Ainda que não venha a obter efeito prático, a postura de Lula de se apresentar como um pacificador equidistante retoma e fortalece a tradição de neutralidade da política externa brasileira, que tinha sido abandonada durante a era Jair Bolsonaro. Ricardo Caichiolo, professor de Relações Internacionais do Ibmec, acrescenta uma outra vantagem da proposta brasileira: deixar clara a intenção de ajudar na solução do conflito, e manter aberta a janela para que futuramente o Brasil seja procurado para uma nova negociação, em momento mais propício.
“O simples fato de ter sido tomado um passo na direção de indicar o Brasil como um país mediador do confronto, bem como de um eventual líder no âmbito deste mesmo bloco buscando a pacificação da região, é em termos de imagem, muito favorável. Essa sinalização reforça a busca por uma mudança da percepção internacional quanto à atuação de nossa política externa”, defendeu o professor.
Fortalecimento da imagem
Anderson Prado, pesquisador da Universidade Estadual de Ponta Grossa (UEPG) e pós-doutor em história, ressalta outra vantagem do Brasil em se apresentar como mediador do conflito: o fortalecimento da imagem democrática do país. “Quando o Brasil encabeça um conjunto de países para manifestar o interesse em mediar pela paz, ele demonstra que está ao lado das linhas democráticas, ao lado da boa diplomacia”, explicou.

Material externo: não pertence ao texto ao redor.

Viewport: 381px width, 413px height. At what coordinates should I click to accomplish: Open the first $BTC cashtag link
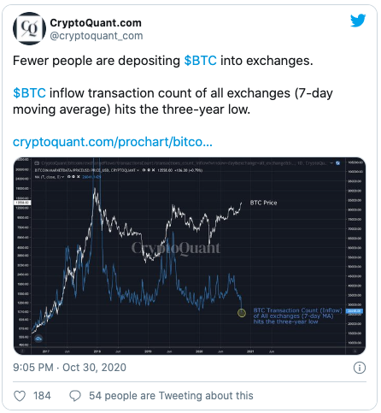point(201,61)
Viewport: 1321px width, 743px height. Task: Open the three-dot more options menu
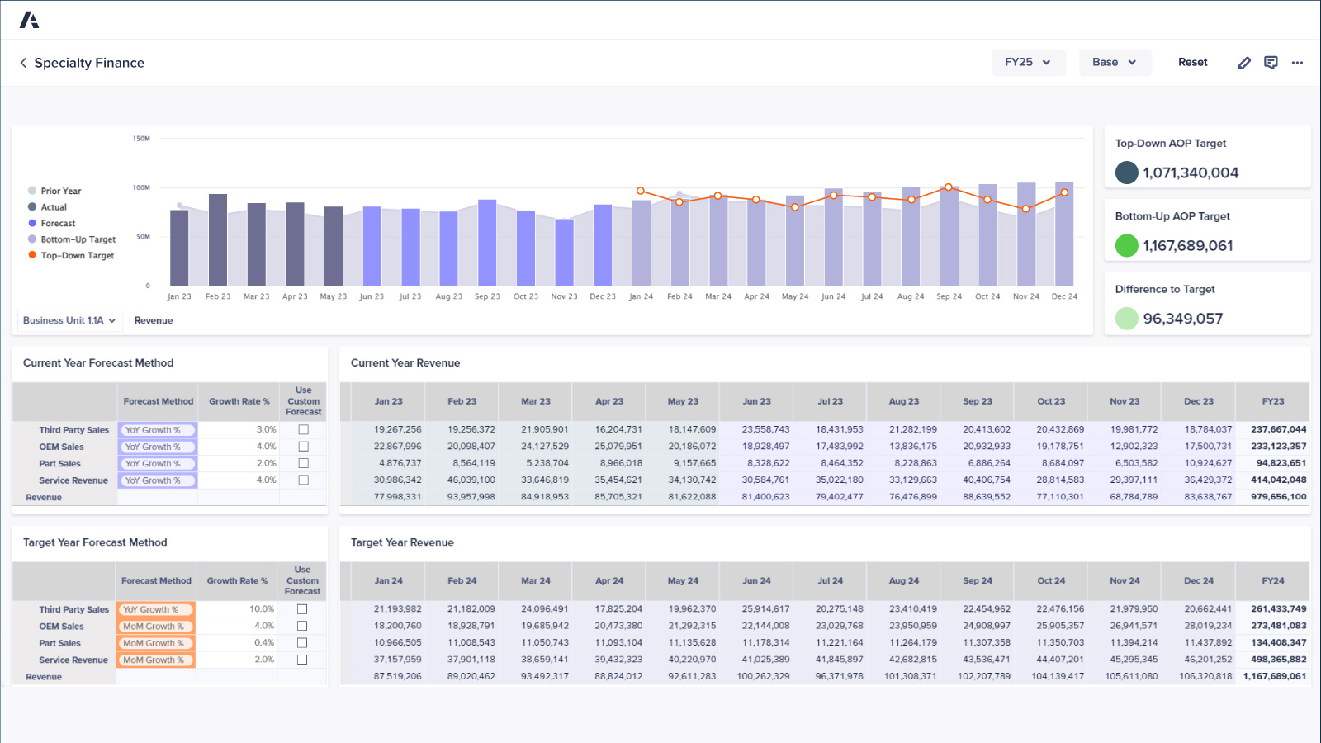(1297, 63)
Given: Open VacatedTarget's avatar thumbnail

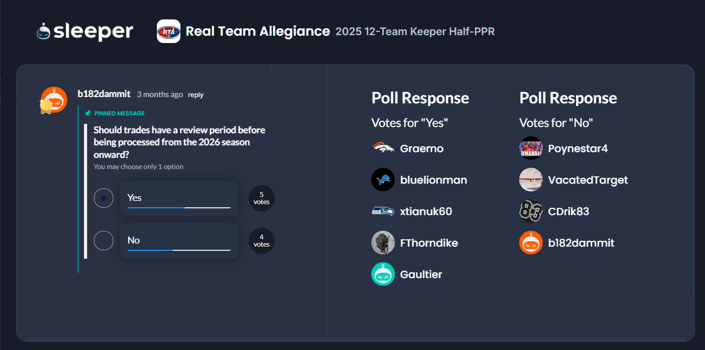Looking at the screenshot, I should 531,180.
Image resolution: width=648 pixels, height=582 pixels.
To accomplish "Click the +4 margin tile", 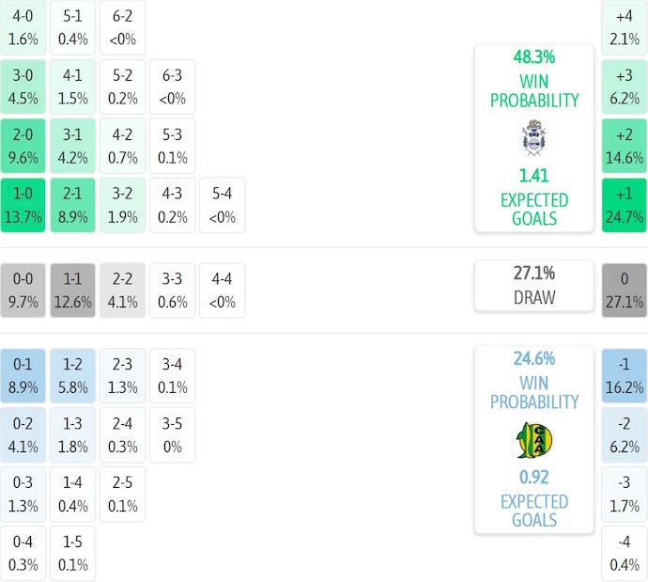I will click(x=625, y=27).
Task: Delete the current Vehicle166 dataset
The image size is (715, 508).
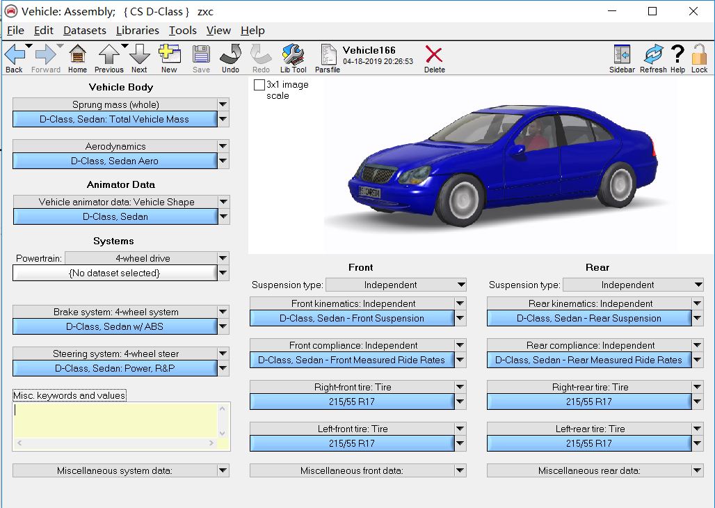Action: [434, 58]
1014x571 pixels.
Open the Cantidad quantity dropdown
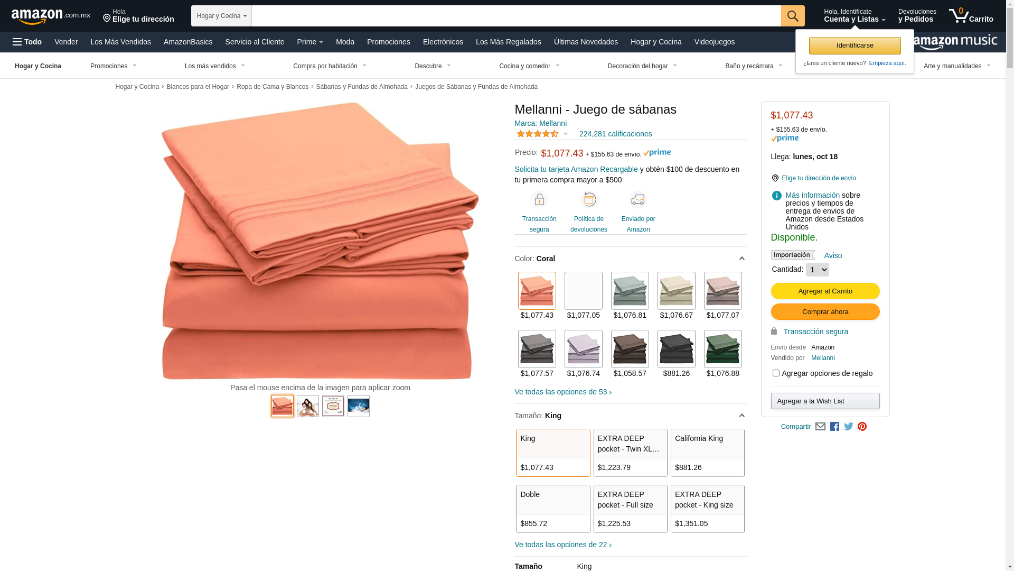pyautogui.click(x=817, y=270)
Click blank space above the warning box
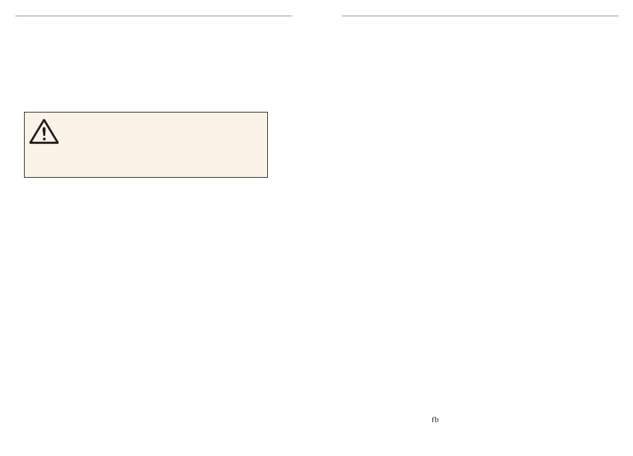Viewport: 633px width, 456px height. [x=154, y=65]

Prado dedicou a maior parte de sua carreira enquanto pesquisador ao estudo da história da Ucrânia, bem como das relações Brasil-Ucrânia. Ao contrário dos demais, ele avalia que haveria, sim, a possibilidade de abertura de negociações e um cessar fogo dentro de um ano, na medida em que a capacidade dos dois lados de se manter no conflito se esgotar. Por outro lado, não acredita que um acordo definitivo possa surgir tão cedo.
“Por mais que possam chegar a um acordo de paz, aquela região vai permanecer como uma zona de conflito, sobretudo no leste da Ucrânia, onde há uma grande população russificada”, avalia. A região, além de sofrer com divergências culturais dos dois lados, já se tornou alvo de disputas políticas internas, com interventores definidos pelo presidente russo Vladimir Putin governando sobre as cidades ocupadas.
Independentemente do prazo, Prado e Muñoz concordam que a probabilidade maior não é de uma paz multilateral mediada, mas de um acordo direto envolvendo a Rússia, Ucrânia e Estados Unidos, nação que representa a Organização do Tratado do Atlântico Norte (Otan). “O Brasil poderia cooperar a partir de uma das propostas apresentadas pelas grandes potências”, avalia o professor do UniCeub.
Até o momento, duas propostas já foram apresentadas como ponto de partida para que os dois lados comecem a dialogar. O primeiro foi proposto pela Ucrânia, e prevê a retirada total de tropas russas de dentro do território ucraniano. O segundo já é um plano de 12 pontos apresentado pela China, que propõe a redução gradual dos combates, acompanhada da interrupção das sanções da Otan contra a Rússia. A Ucrânia recusou, afirmando que o plano apresentado não prevê a desocupação de seu território.